ホーム | ブラジル国内ニュース(アーカイブ) | 史上初の50位以内!=国際競争力のランク上昇=トップクラスはまだ遠いが

史上初の50位以内!=国際競争力のランク上昇=トップクラスはまだ遠いが

ニッケイ新聞 2012年10月16日付け

 スイスに本部を置く経済研究機関の「世界経済フォーラム(WEF)」が9月に発表した2012年版の国際競争ランキングでブラジルが48位になり、50位の壁を初めて突破したが、上位に躍り出るには解決すべき事が山積と15日付エスタード紙が報じた。
 各国の政官財の指導者が集まるダボス会議の主催者団体でもあるWEFは1979年から国際競争力ランキングを発表しており、2011年のブラジルは53位。
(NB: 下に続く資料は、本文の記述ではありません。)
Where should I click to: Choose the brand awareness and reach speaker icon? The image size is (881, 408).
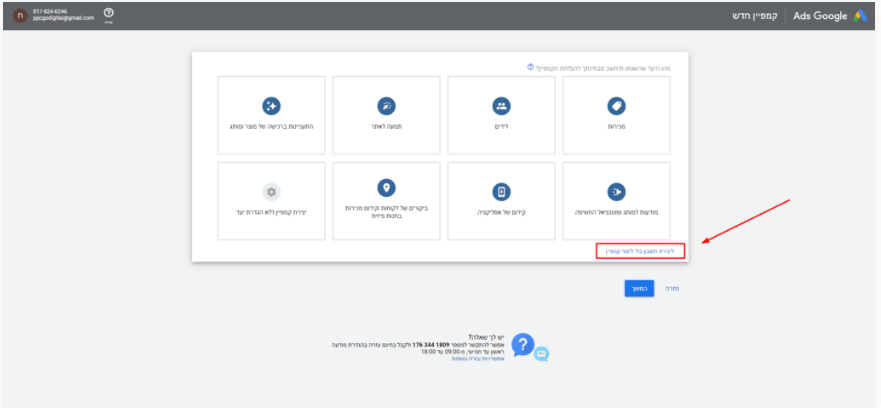pos(616,192)
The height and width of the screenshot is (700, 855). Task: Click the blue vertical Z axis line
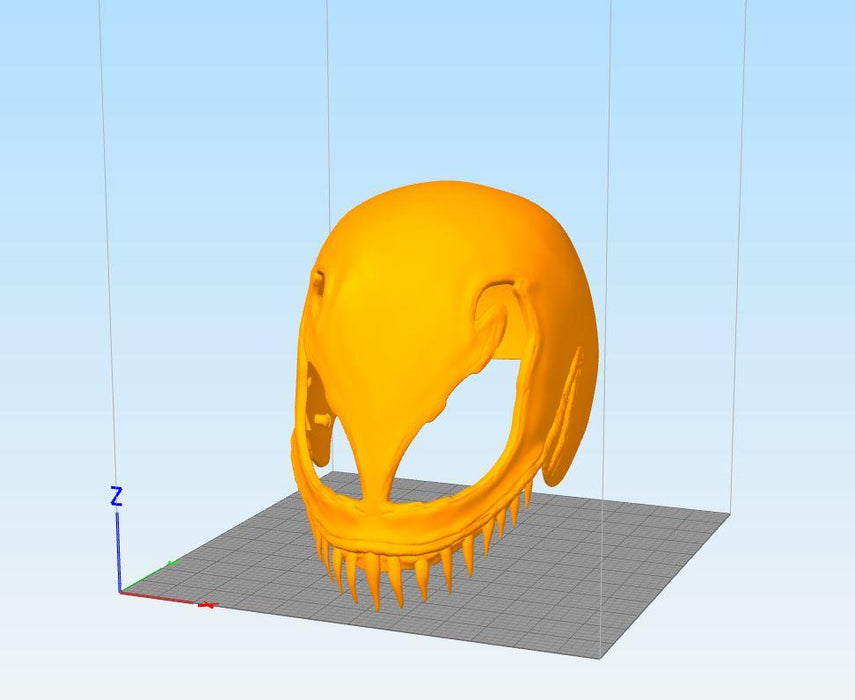coord(118,550)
今回はランキングを五つ上げ、初の50傑入りとなったが、144カ国中48位との評価は、国内総生産(GDP)世界6位という実績に見合うまでの道が遠い事も物語っている。
 ランキング1位はスイスで、以下、シンガポール、フィンランド、スウェーデン、オランダ、ドイツ、米国、英国、香港、日本と続くが、上位10傑に入るには、市場の大きさとコモディティ輸出に頼る現状を大幅に改善する必要がある。
 貿易を例にとって見ると、ブラジルが世界貿易に占める割合は1・4%で、輸出の大半は大豆や鉄鉱石、カフェといったコモディティ(基本的な一次産品)が占めている。
 また、マット・グロッソ州で購入した1トンの大豆を中国の上海に運ぶ輸送費は180米ドルかかり、最終価格の30%を占めるが、米国アイオワ州ダベンボートで買った大豆1トンの輸送費は108米ドルで最終価格の19%。生産者から安く買っても結果的に高い買い物になりかねないのがブラジル産の品々だ。
 輸送インフラの整備の遅れに追い討ちをかけるのが、重税や手続きの煩雑さなど。市場規模(の大きさ)では9位でもインフラ70位、法整備79位、保健衛生や初等教育88位、資本関係の市場効率104位という数字の改善には、熟練労働者不足解消にも繋がる教育拡充や、空港や港、陸上輸送網の整備と製品開発のための投資増額、税制改革などが急務だ。
 税制改革の必要は永年叫ばれているが、所得の半分は税金に食われ、電力や労賃などの生産コストが高い上、工場開設にも膨大な書類を用意しなければならない現状は、ブラジルの発展を妨げるボトルネックの一つ。9月発表の電力料金引下げや昨年から続く経済基本金利引下げなどの政府努力と共に、公共投資拡大が望まれるところだ。
 留学制度拡充などで言語の壁を越え、多国籍企業の幹部に抜擢されるなど、国外で成功する人が増えてきているのはこれらの弱点の裏返しでもある。だが、近年並みの急激な経済成長は望めない中、民族の多様性などの利点を生かし、突破口を見出す工夫も必要となる。